S3cmd is a command line utility for interacting with an S3-compliant storage system.

It will enable me to send a copy of my data to my Digital Ocean Spaces account, encrypting it before hand.

Install s3cmd

The official installation instructions for s3cmd can be found on the Github repository.

For Arch Linux I used:

sudo pacman -S s3cmd

And for my home server, which is running Ubuntu Server, I installed it via Python’s package manager, “pip”:

sudo pip install s3cmd

Configuring s3cmd

Once installed, the first step is to run through the configuration steps with this command:

s3cmd --configure

Then answer the questions that is asks you.

You’ll need these items to complete the steps:

  • Access Key (for digital ocean api)
  • Secret Key (for digital ocean api)
  • S3 endpoint (e.g. lon1.digitaloceanspaces.com)
  • DNS-style (I use %(bucket)s.ams3.digitaloceanspaces.com)
  • Encryption password (remember this as you’ll need it for whenever you need to decrypt your data)

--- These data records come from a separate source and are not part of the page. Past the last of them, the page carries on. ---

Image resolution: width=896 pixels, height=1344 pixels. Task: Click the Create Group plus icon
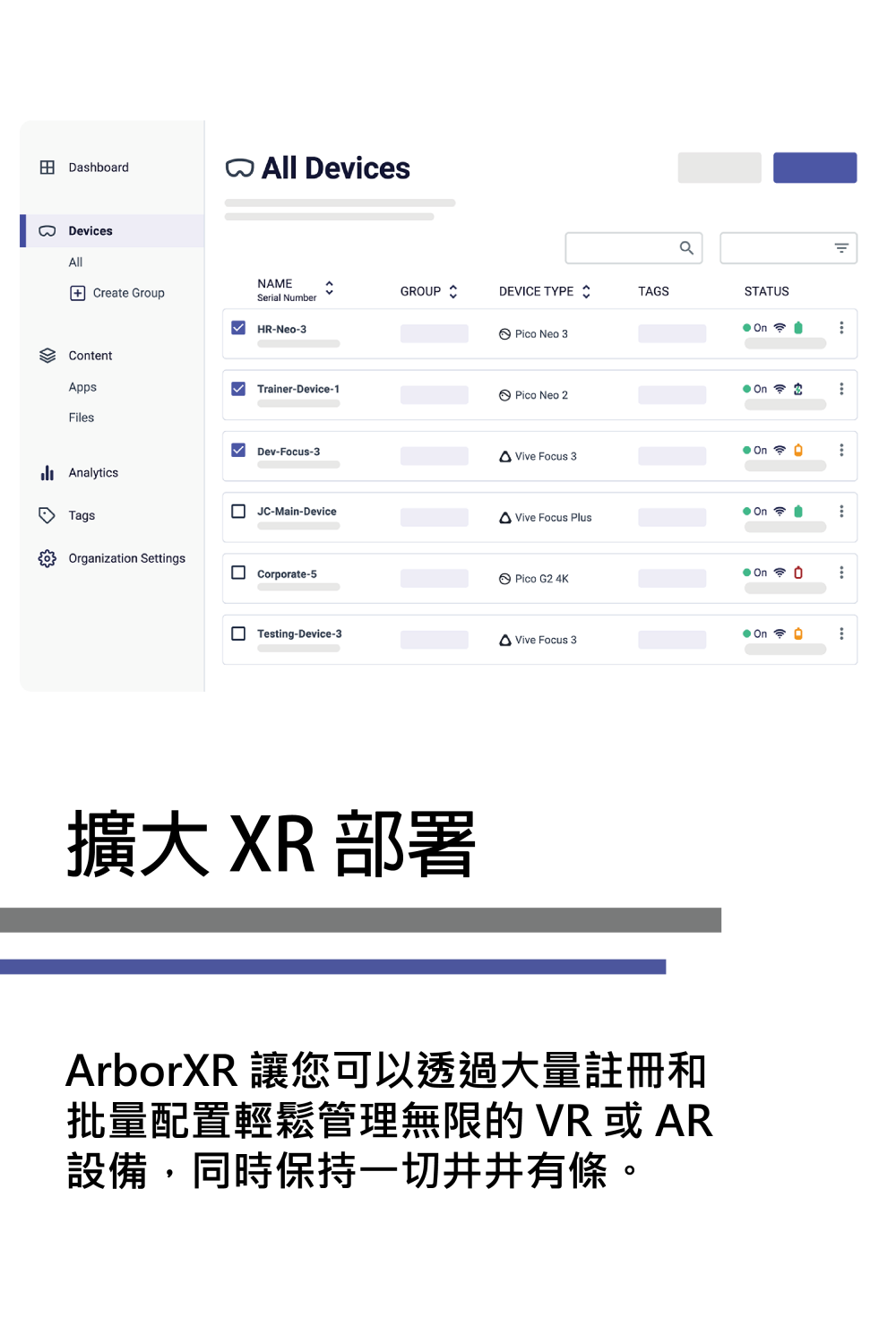[x=78, y=293]
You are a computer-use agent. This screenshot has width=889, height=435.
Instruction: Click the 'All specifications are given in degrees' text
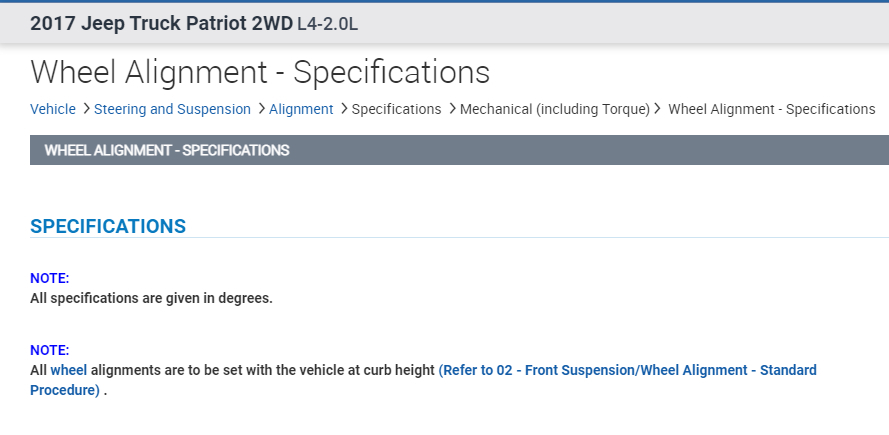151,298
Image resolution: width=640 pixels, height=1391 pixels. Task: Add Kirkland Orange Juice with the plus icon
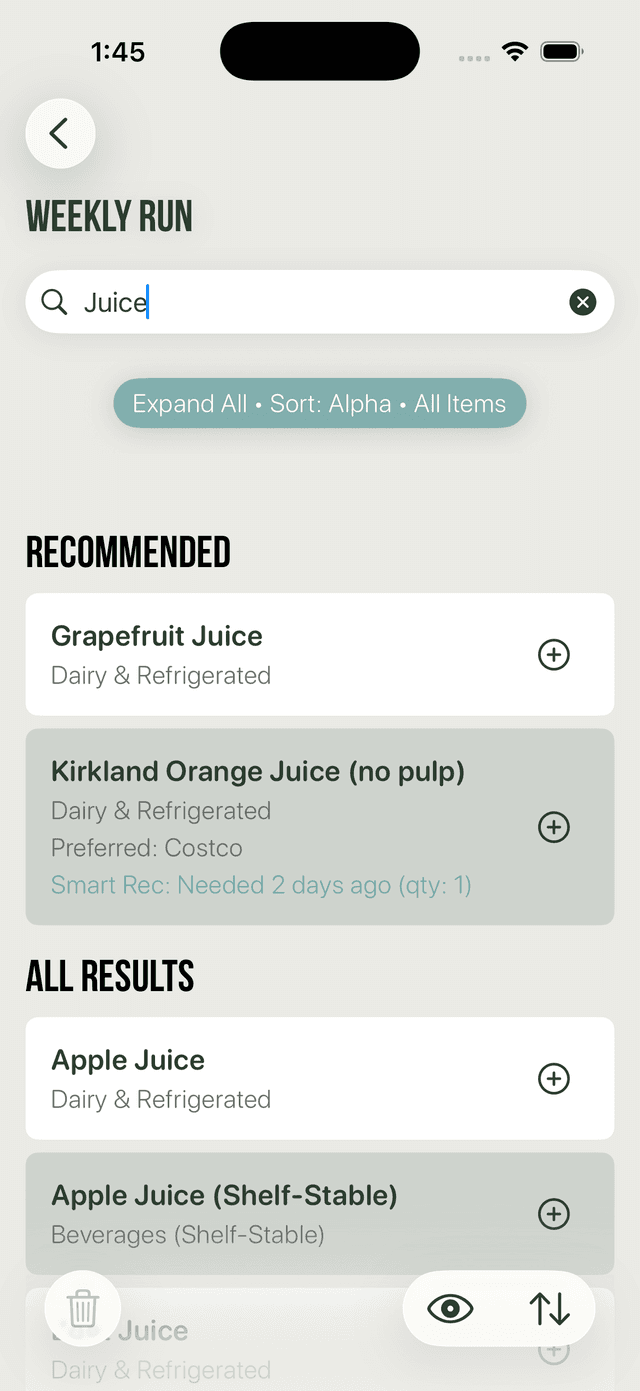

The other options should be fine as their default values.

Your configuration will be stored as a plain text file at ~/.s3cmd. This includes that encryption password.

Automation script for backing up docker volume data

Since all of the data I actually care about on my server will be in directories that get mounted into docker containers, I only need to compress and encrypt those directories for backing up.

If ever I need to re-install my server I can just start all of the fresh docker containers, then move my latest backups to the correct path on the new server.

Here is my bash script that will archive, compress and push my data to backup over to Digital Ocean spaces (encrypting it via GPG before sending it).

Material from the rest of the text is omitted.